Savannas and grasslands in drier climates have traditionally been overlooked in their contribution to climate change. However, a recent study published in Nature Climate Change has shed new light on their importance in storing heat-trapping carbon and mitigating climate warming. The study, conducted by a team of researchers from various institutions worldwide, including the University of Michigan, examines the impact of fire on carbon storage in topsoil across different ecosystems.
Contrary to previous beliefs, the study finds that savannas and grasslands in drier regions store significantly more carbon than previously thought. By reanalyzing datasets from 53 long-term fire-manipulation experiments and conducting field-sampling campaigns at six sites, the researchers discovered that fire frequency plays a crucial role in altering carbon storage in topsoil. Dry ecosystems are more susceptible to changes in wildfire frequency compared to their humid counterparts. The study’s lead author, Adam Pellegrini, emphasizes the vulnerability of carbon loss in dry regions with high fire frequencies while also highlighting their potential for carbon storage when fires are less frequent.
Over the past two decades, the expansion of human populations and the introduction of roads, croplands, and pastures have led to fire suppression and landscape fragmentation, resulting in smaller wildfires and reduced burned areas in drier savannas and grasslands. Surprisingly, this reduction in fire size and frequency has caused an estimated 23% increase in stored topsoil carbon in dryland savannas. Most state-of-the-art ecosystem models used by climate researchers failed to anticipate this increase, leading to an underestimation of the climate-buffering effects of dryland savannas, as pointed out by Peter Reich, a forest ecologist and study co-author.
The study’s findings indicate that savanna-grassland regions worldwide have gained a staggering 640 million metric tons of carbon in their soils over the past two decades. While declining fire frequencies have contributed to this extensive carbon sink in drylands, more humid savanna-grassland regions have experienced more frequent wildfires and increased burned areas, resulting in a 25% loss in soil carbon over the same period. The net change, however, remains positive, with an estimated gain of 0.64 petagrams (640 million metric tons) of soil carbon.
While the increase in soil carbon may not seem significant in relation to anthropogenic emissions, it highlights the potential of savannas and grasslands in mitigating climate warming. The study’s lead author, Adam Pellegrini, emphasizes that these ecosystems have slowed climate warming over the past two decades, despite fires. However, he also cautions that this trend is not guaranteed to continue in the future.

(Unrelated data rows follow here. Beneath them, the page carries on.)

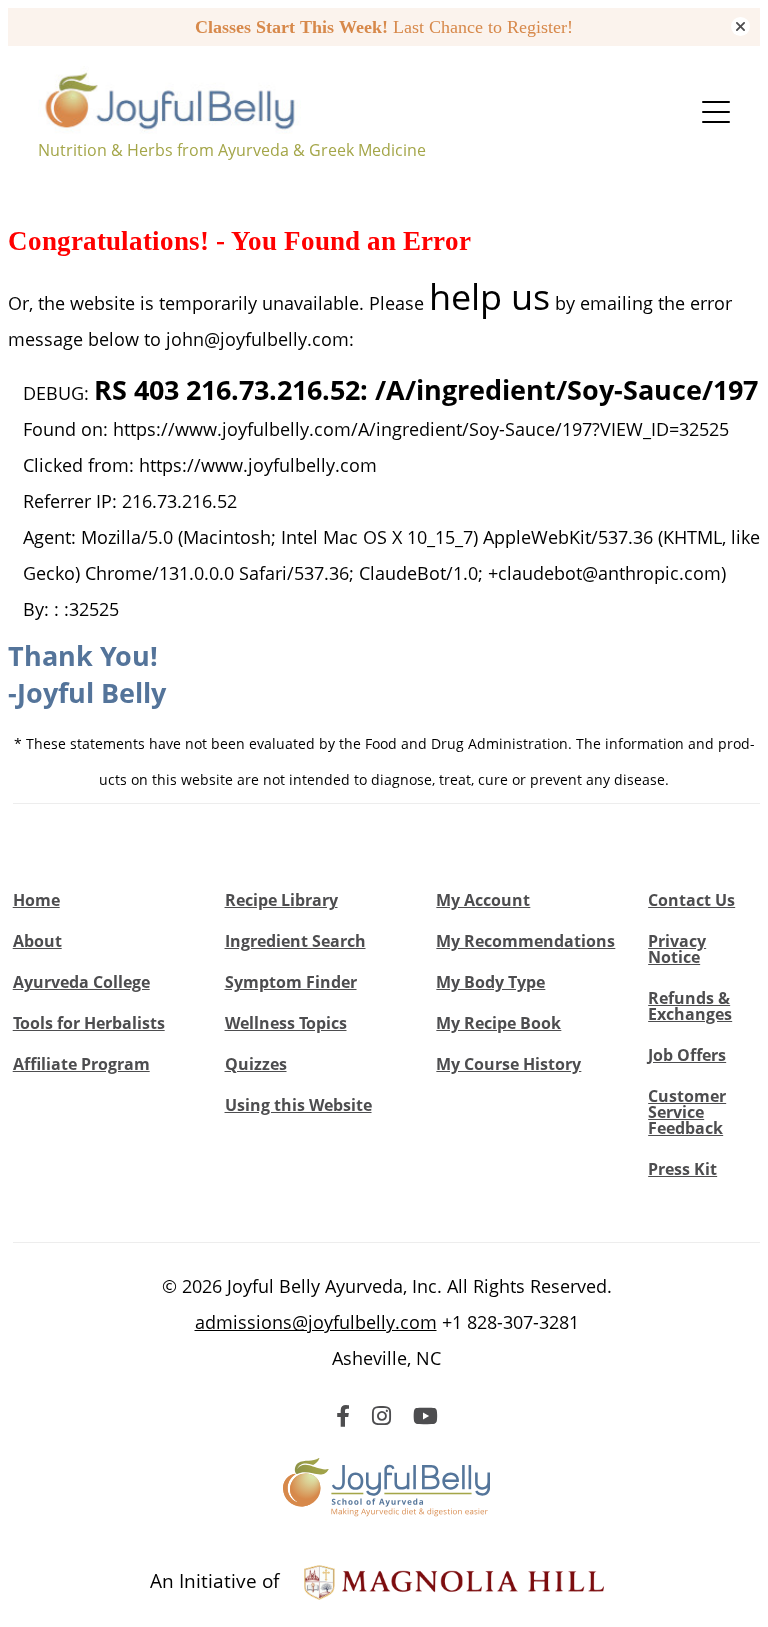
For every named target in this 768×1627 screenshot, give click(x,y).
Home (36, 900)
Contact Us (691, 900)
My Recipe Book (498, 1023)
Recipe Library (281, 900)
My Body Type (490, 982)
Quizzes (256, 1064)
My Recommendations (525, 941)
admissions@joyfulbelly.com (316, 1322)
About (37, 941)
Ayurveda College (81, 982)
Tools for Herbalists (89, 1023)
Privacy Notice (677, 949)
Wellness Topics (286, 1023)
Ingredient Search (295, 941)
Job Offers (687, 1055)
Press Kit (682, 1169)
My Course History (508, 1064)
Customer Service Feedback (687, 1112)
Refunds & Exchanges (690, 1006)
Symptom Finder (291, 982)
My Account (483, 900)
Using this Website (298, 1105)
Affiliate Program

The new study challenges previous assumptions about the role of savannas and grasslands in climate change. By shedding light on their significant carbon storage capacity, particularly in drier regions, it emphasizes the importance of considering these ecosystems in climate models and mitigation strategies. Savannas and grasslands have the potential to function as valuable carbon sinks, offering a natural solution to address climate change. However, further research is needed to fully understand their resilience and susceptibility to future changes.